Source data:
○ ○ ○

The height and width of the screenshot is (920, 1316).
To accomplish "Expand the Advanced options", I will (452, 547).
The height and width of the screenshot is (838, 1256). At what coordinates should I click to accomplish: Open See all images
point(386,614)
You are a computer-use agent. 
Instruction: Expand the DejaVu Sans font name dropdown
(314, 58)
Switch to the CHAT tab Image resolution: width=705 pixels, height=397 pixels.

○ ○ ○

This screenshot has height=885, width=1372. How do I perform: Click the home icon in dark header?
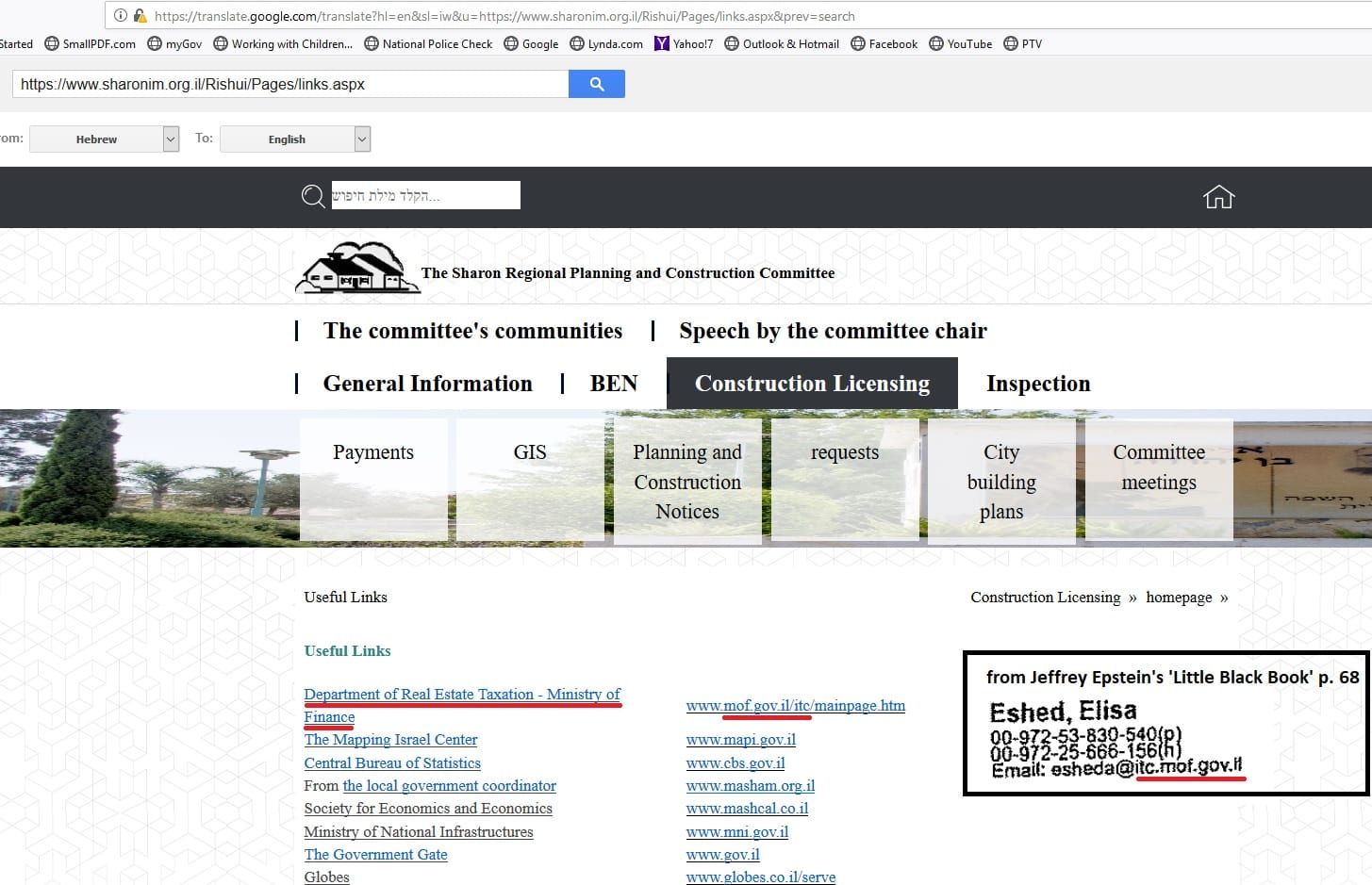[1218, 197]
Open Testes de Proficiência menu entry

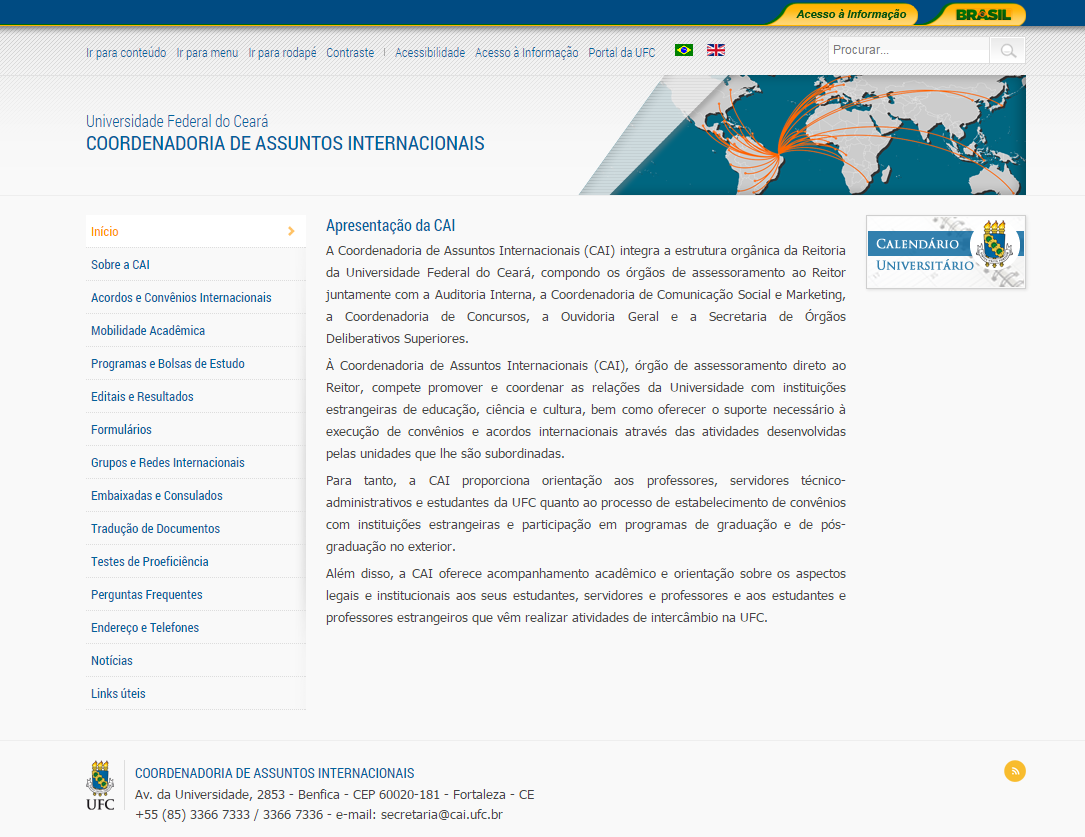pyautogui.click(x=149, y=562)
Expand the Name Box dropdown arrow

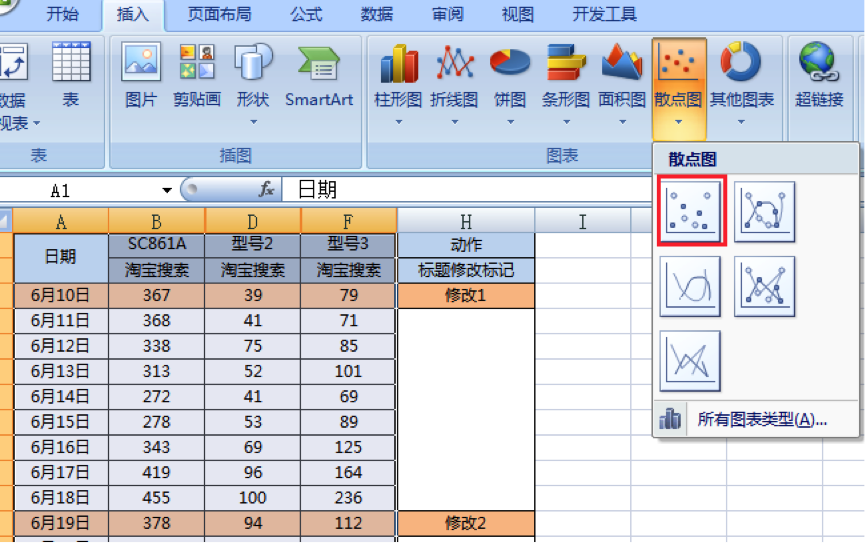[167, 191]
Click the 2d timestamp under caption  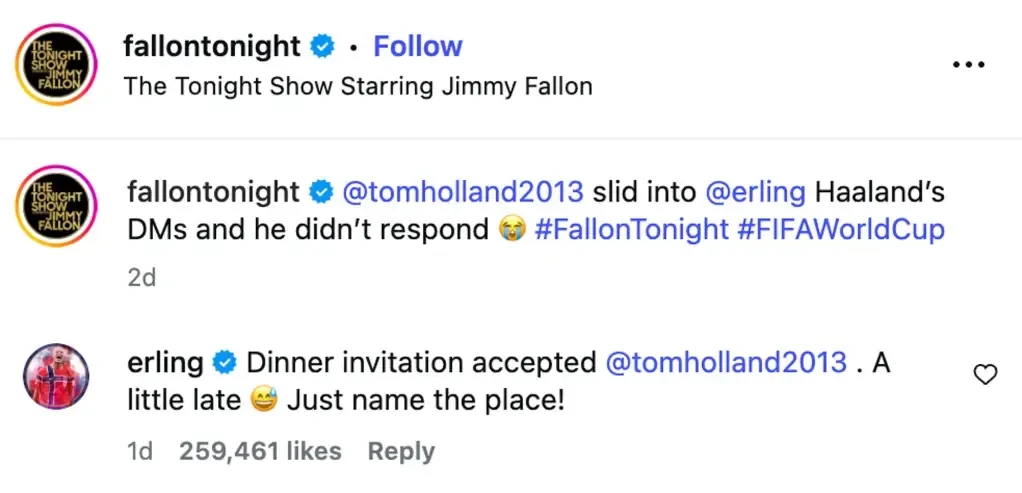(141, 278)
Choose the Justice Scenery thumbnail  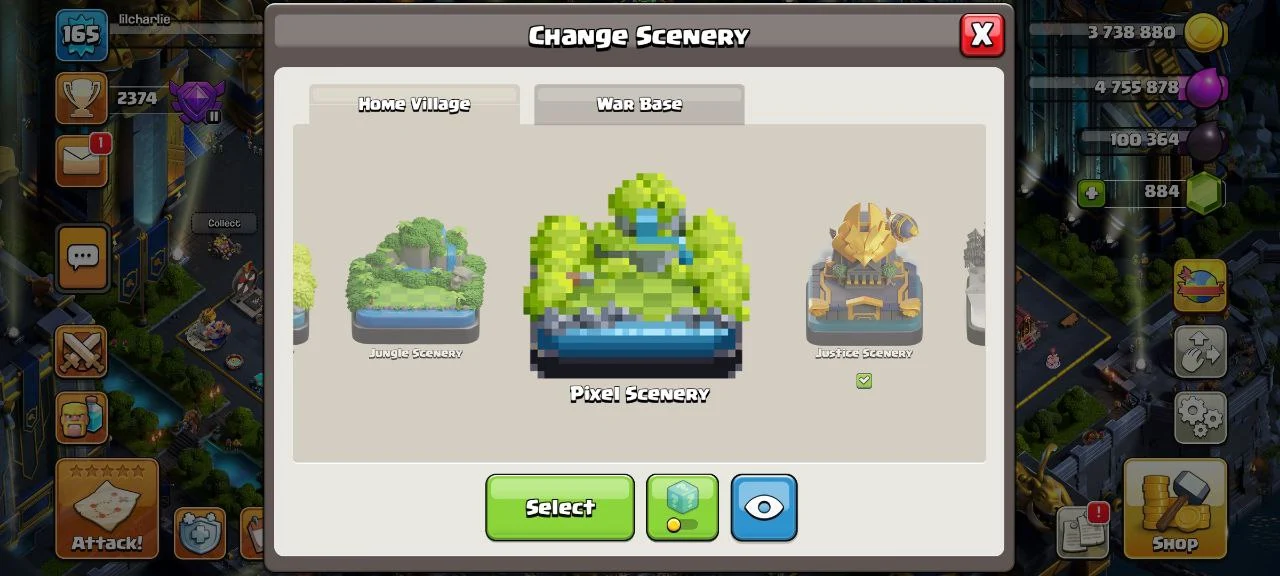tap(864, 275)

○ ○ ○

Work item: Could you restate, word for word, the lines above from the one with "Instruction: Expand the" to the one with "Switch to the", both included?

Solved problem:
Instruction: Expand the DejaVu Sans font name dropdown
(314, 58)
Switch to the CHAT tab Image resolution: width=705 pixels, height=397 pixels.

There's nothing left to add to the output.